Do you remember the games you played as a kid? Never Grow Up celebrates this nostalgic canon with seven whimsical VR vignettes. FIVARS caught up with Director imagefatale, aka Karen Vanderborght.
What led to the creation of this piece?
Never Grow Up (NGU) is my first up-close-and-personal work. It is a playful VR experience through which I unpack my complexity as a grown-up, finally coming to terms with the impact of my “adverse childhood experiences.”, quantified in psychology as the ace score. You can compare it with cholesterol levels but of child trauma.
One in four people have experienced child trauma. 90% of them never tell. Despite coming from a dark place, the overall arc of the interactive experience itself is whimsical and playful. Never Grow Up is an artsy VR brawler game that celebrates play as an act of resilience and inspires survivors, adults and children alike, to share their stories of child maltreatment.
What was the production process for you and your team? What did you learn?
Never Grow Up is the first VR game by digital artist imagefatale and the newly formed ad hoc art collective RAARAlab. The game was made remotely by a small dedicated team during the pandemic. As everyone at some point got COVID, it took us a while to get to this stage. We received financial support from the Canada Arts Council and Ontario Arts Council and technical support from Flipside XR and Masterpiece Studio, two leading Canadian XR companies.
One level of this game has been exhibited as an interactive installation at Le Labo, an art gallery in downtown Toronto, in 2021. We plan to submit the game to Oculus AppLab and distribute it further on itch.io and Sidequest.
We hope to find a producer and publisher to develop the game further to make the sidekick’s personality change more subtly as you play together.
How did you become an immersive media content creator and why?
In the Summer of 2013, I got a call from a kid’s TV series producer to figure out this VR stuff they were co-producing. At the time, I was over my broadcast career and thrilled to jump into this new medium. I rekindled my original love for interactive media through that first VR project and have never looked back.
What is the VR/AR industry like in your region?
I work with producers, studios, and institutions from both Toronto and Montreal. From my experience, Montreal appreciates cultural expression more than Toronto. Toronto’s fixation on business limits its capacity for exploration and imagination. It’s such a pity because both cities harbor so much talent.
What do you have planned for the future?
I just finished an augmented walking game called Nuville. which blends digital with physical play. This was an exhilarating process; I want to explore mixed reality more, where the virtual and the real intersect, magic mixes with the mundane, and science intertwines with nonsense.

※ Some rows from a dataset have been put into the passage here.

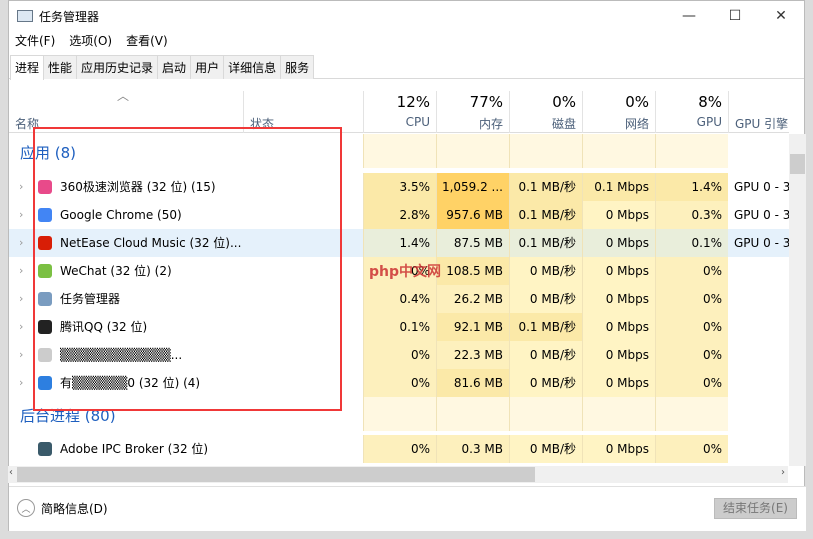 The width and height of the screenshot is (813, 539). I want to click on menu-options: 选项(O), so click(90, 40).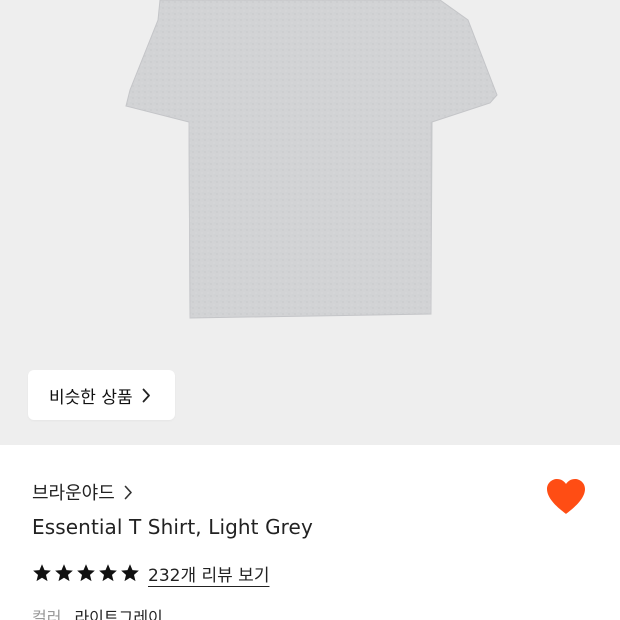 The height and width of the screenshot is (620, 620). I want to click on heart-icon, so click(566, 496).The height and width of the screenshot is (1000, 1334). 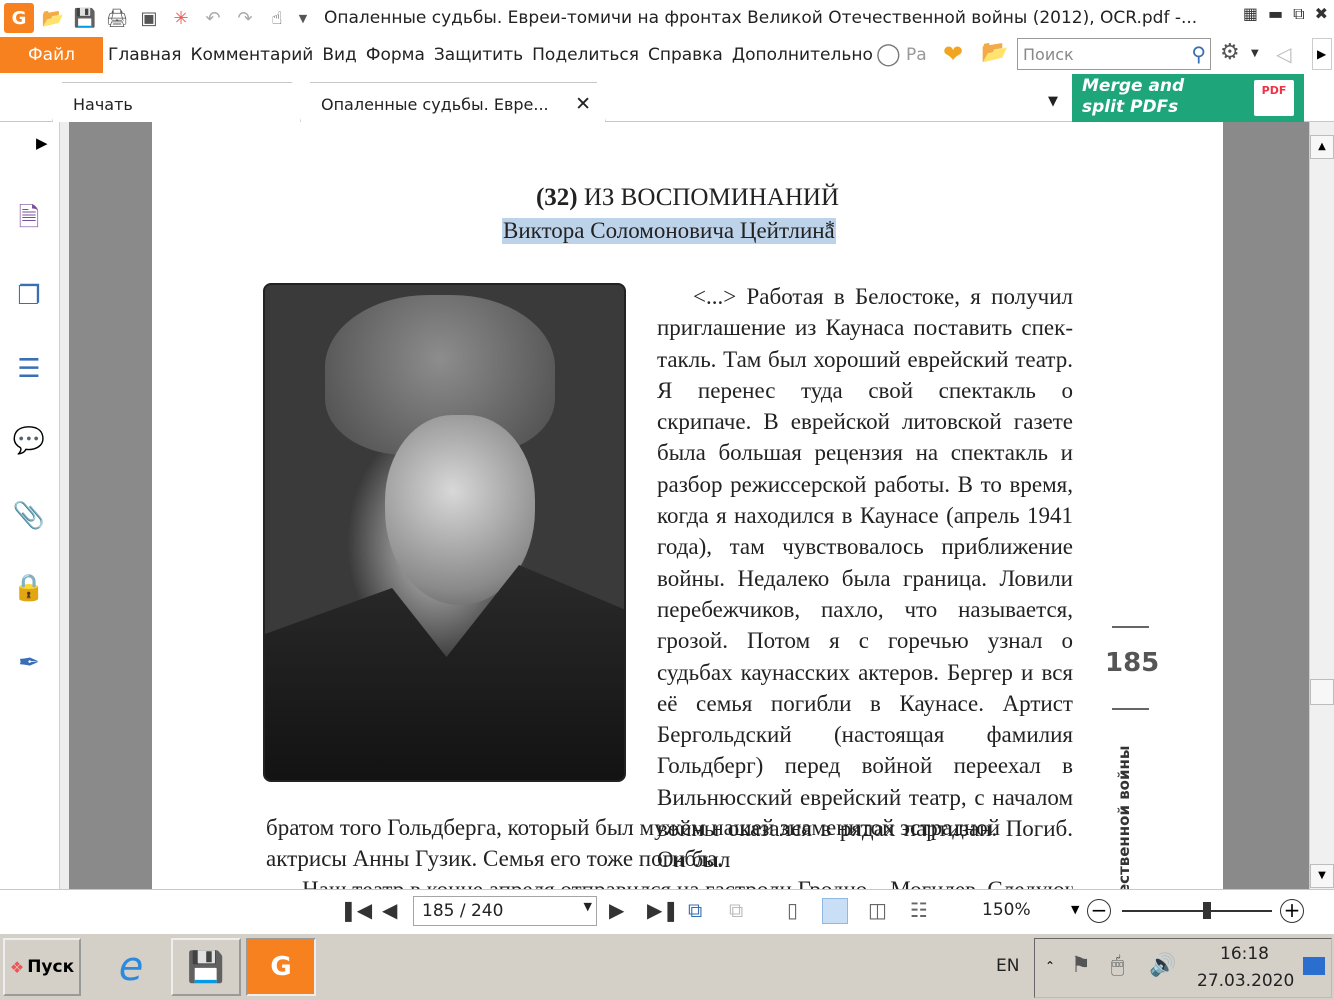 What do you see at coordinates (131, 967) in the screenshot?
I see `internet-explorer-icon: e` at bounding box center [131, 967].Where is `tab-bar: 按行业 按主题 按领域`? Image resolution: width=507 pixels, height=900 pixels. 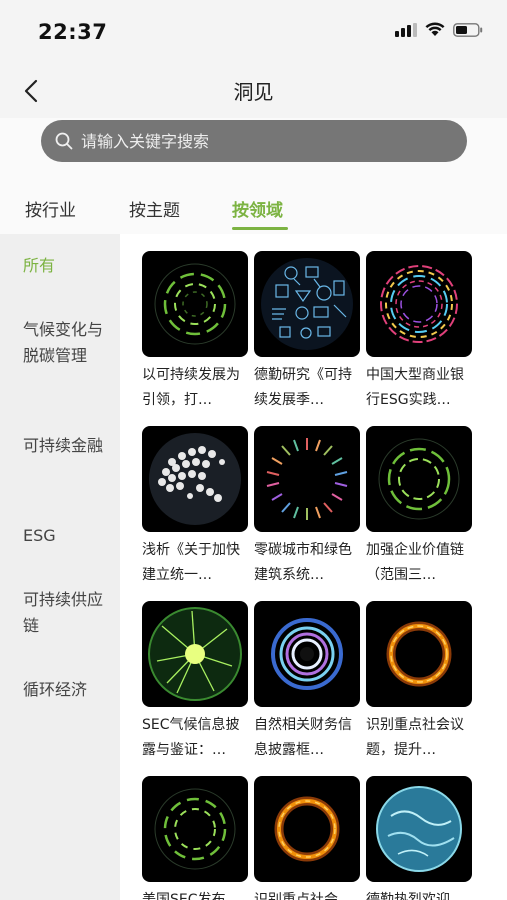
tab-bar: 按行业 按主题 按领域 is located at coordinates (254, 203).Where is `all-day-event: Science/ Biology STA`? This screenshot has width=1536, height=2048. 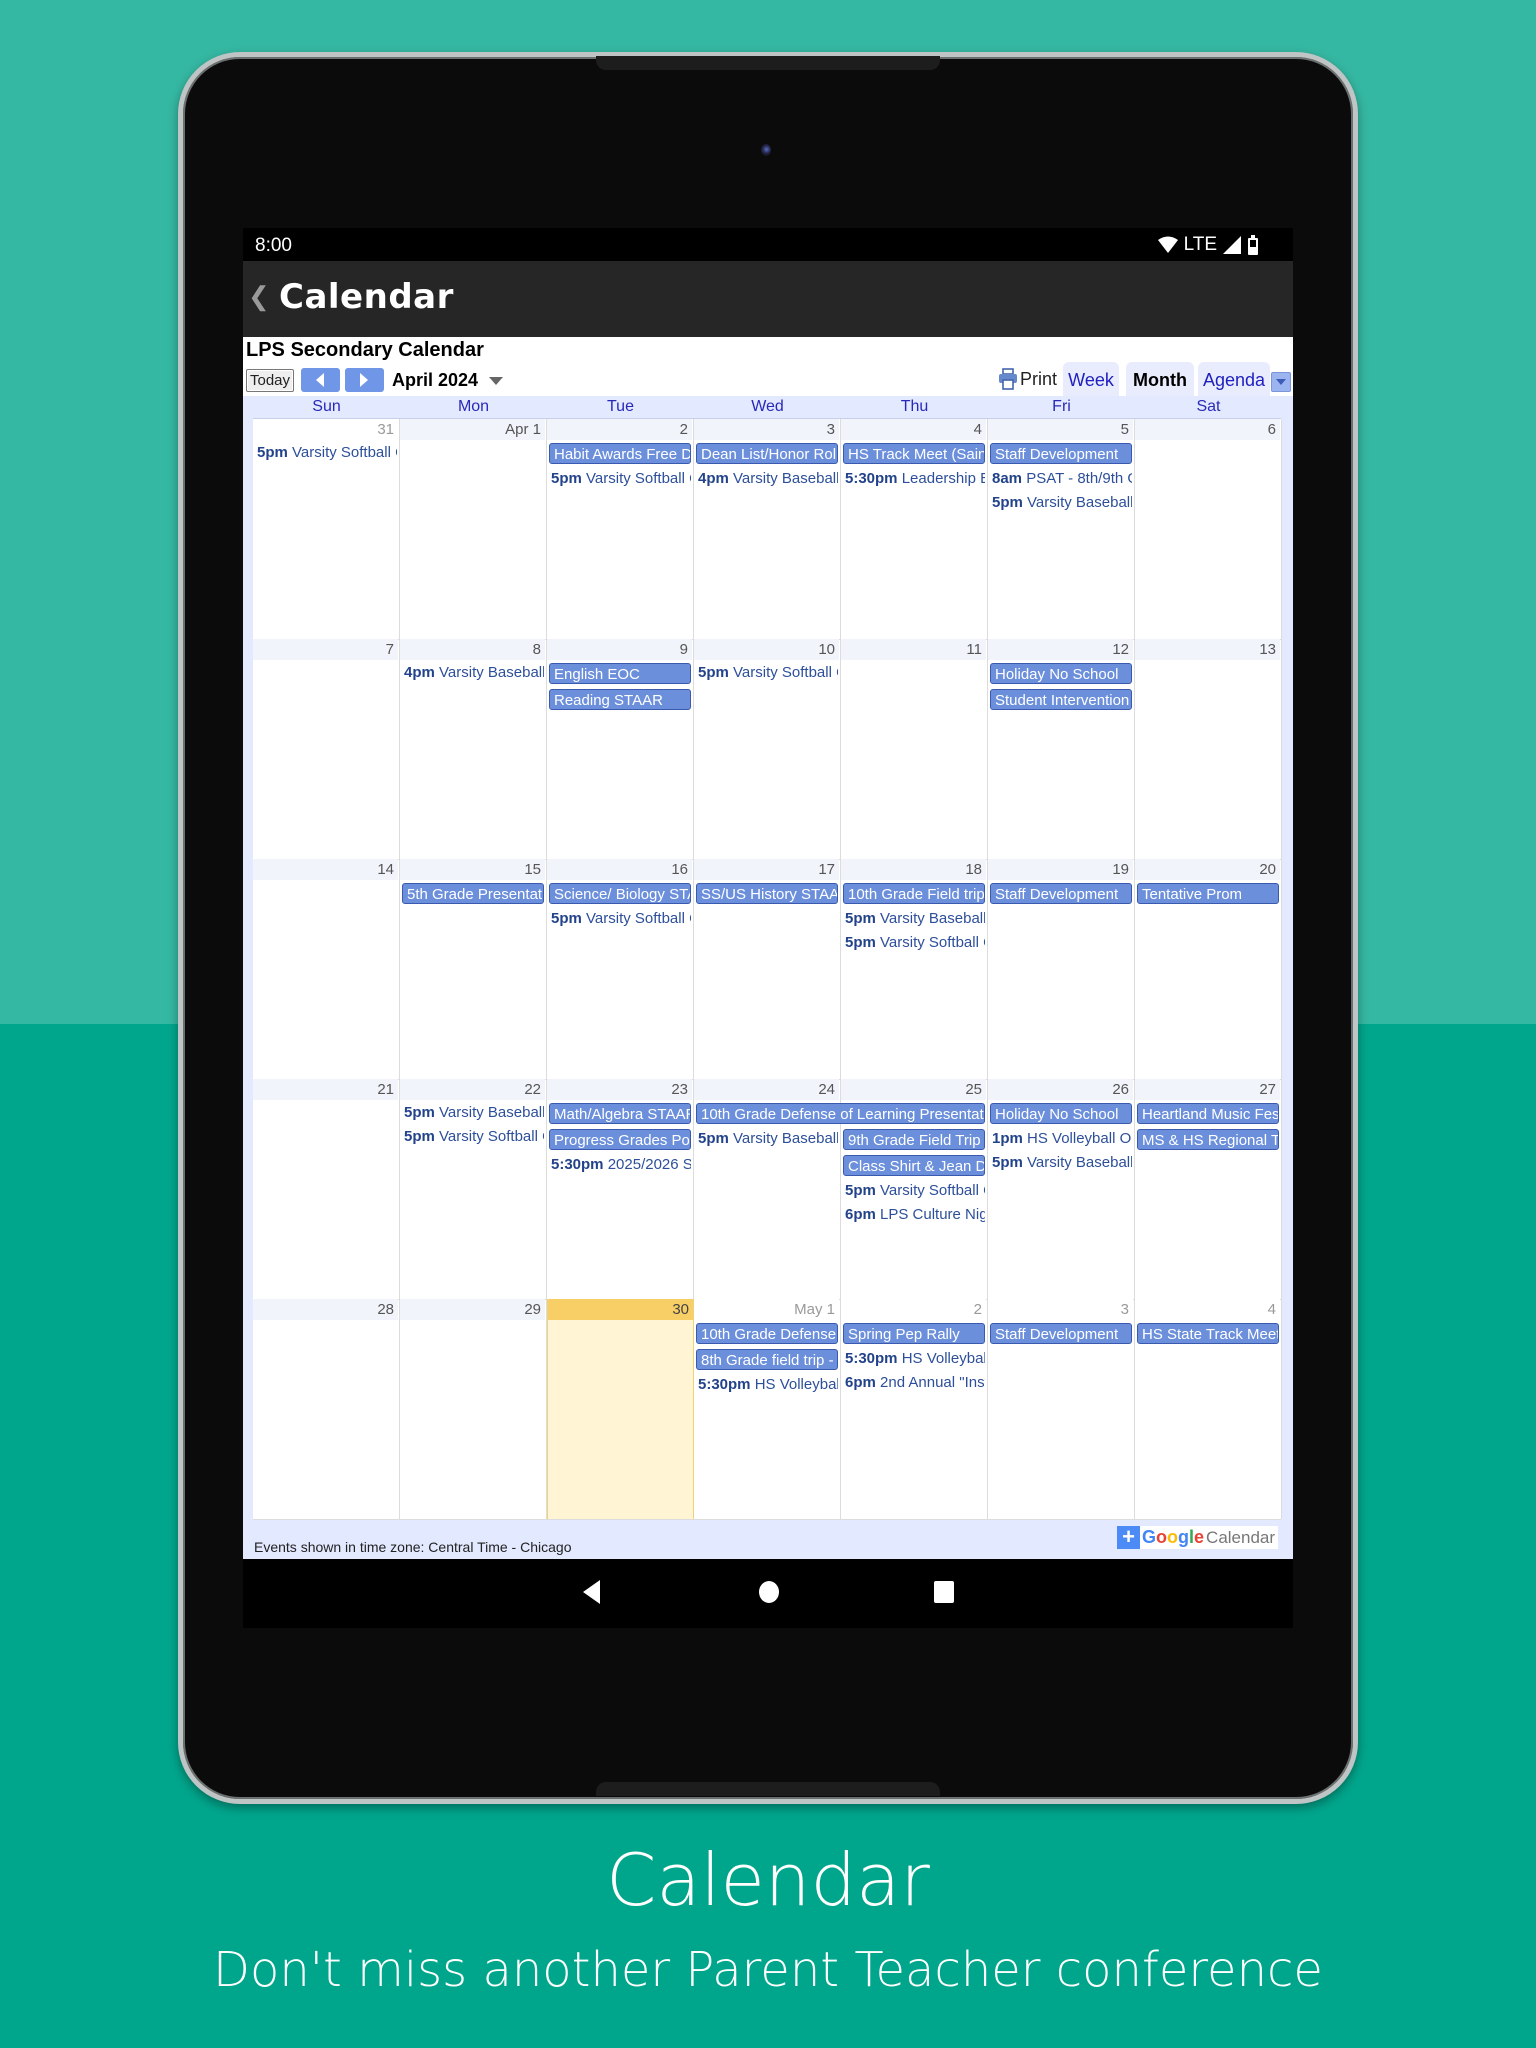
all-day-event: Science/ Biology STA is located at coordinates (620, 894).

What would you like to share with fellow content creators and/or the industry?
The XR field is a niche where lots of exploration can and -should -happen. Let’s appreciate each other’s success and support each other when the going gets tough. We all need some of that cash to create and make ends meet, but more than money is needed to be the main driver for innovation.
Do you think VR festivals like FIVARS are important?
Festivals like FIVARS are important as they are one of the few solely focused on XR. The average member of the public might have heard of VR or AR but has never tried it. As for the XR veterans, it is always refreshing to experience more exploratory, narrative, and weird titles. Most of these never reach digital stores like Meta, AppLab, or Steam.
Anything else you’d like to add?
Hope to meet you at the festival. And if not, reach out to have a chat and a coffee, virtual or real.
Never Grow Up plays at FIVARS 2023 Festival Sept 15th through October 3rd.